At the University of Oklahoma, where Sampson has coached for the past 12 years, graduation rates for basketball players haven't been the best. Only 25 percent of those who entered OU between 1995 and 1998 earned degrees within six years, according to NCAA figures.

That compares with a national average of 44 percent for Division I men's basketball programs. IU's graduation rate for the same period was 70 percent.

Herbert said he and Athletic Director Rick Greenspan pressed Sampson about the topic during an eight-hour meeting Tuesday night and early Wednesday.

"He has made very clear his determination that our players will do well academically and will graduate," Herbert said.

Sampson said he disagrees with graduation-rate calculations that give a short-term picture of a single group of players.

"Some kids go out early to the NBA," he said. "And I hope that happens to us; I hope it happens every year. And I hope those kids come back to graduate." Even so, he added, "we should not be satisfied with anything unless it is 100 percent."

Last year, the NCAA developed a "graduation success rate" formula that excludes athletes who leave early to turn pro or transfer.

Using that rate, Oklahoma's 1995-98 rate was still low: 33 percent compared with a national average of 58 percent and IU's 91 percent. But it wasn't unusual in the Big 12 conference, where Iowa State, Nebraska, Oklahoma State, Texas and Texas A&M also graduated fewer than half their men's basketball players.

James Wimbush, an IU business professor and a member of a committee that advised Greenspan on the search, said Oklahoma is a different institution than IU. OU's graduation rate for all students, including non-athletes, is 54 percent, compared to IU's 70 percent.

"He knows that the committee is concerned about the academics of our student athletes," Wimbush said of the coach.

He said committee members liked the way Sampson took responsibility for improper phone calls to recruits that led to an NCAA investigation and self-imposed sanctions at OU.

"What we see is really a history that suggests this is someone of high integrity, someone who did make a mistake, acknowledged the mistake and took corrective measures," he said.

IU trustee Pat Shoulders said he has received negative e-mails about the hire, some of them focusing on the NCAA investigation, but also some support.

"I have a great deal of confidence in Rick Greenspan," Shoulders said. "I'm sure he conducted a thorough search, and if our athletic director believes this is right for IU, then I'm going to support him fully in that."

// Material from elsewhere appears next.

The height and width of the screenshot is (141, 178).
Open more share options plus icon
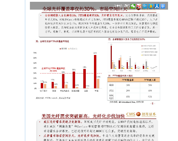pos(163,6)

In Norman, Okla., University of Oklahoma faculty senate chairman Roy Knapp said he has no complaints about the athletics department's support for academics.

Knapp said it's been probably 15 years since he had a basketball player in the petroleum engineering classes that he teaches. He said he has been glad to have Sampson and his wife, Karen, at the university.

"The Sampsons are a really great asset for any community," Knapp said in a phone call. "They're just a great couple, a great family."

Kelvin Sampson could bring a whole new basketball game

Commentary
by Mike Leonard
March 30, 2006

If Indiana University can't play in the NCAA basketball tournament's Final Four, then at least we can talk basketball this week with the hiring of new coach Kelvin Sampson.

Most fans seem happy with the selection. Some are grumbling.

But at least we can feel reasonably secure that Sampson won't spend his time in Bloomington complaining that the pressure was on him from Day One, that his team hopes to "steal" a road win here or there, or that Indiana "needs one of its own," whatever that meant.

Let's just say that Mike Davis never looked better than he does in the rearview mirror.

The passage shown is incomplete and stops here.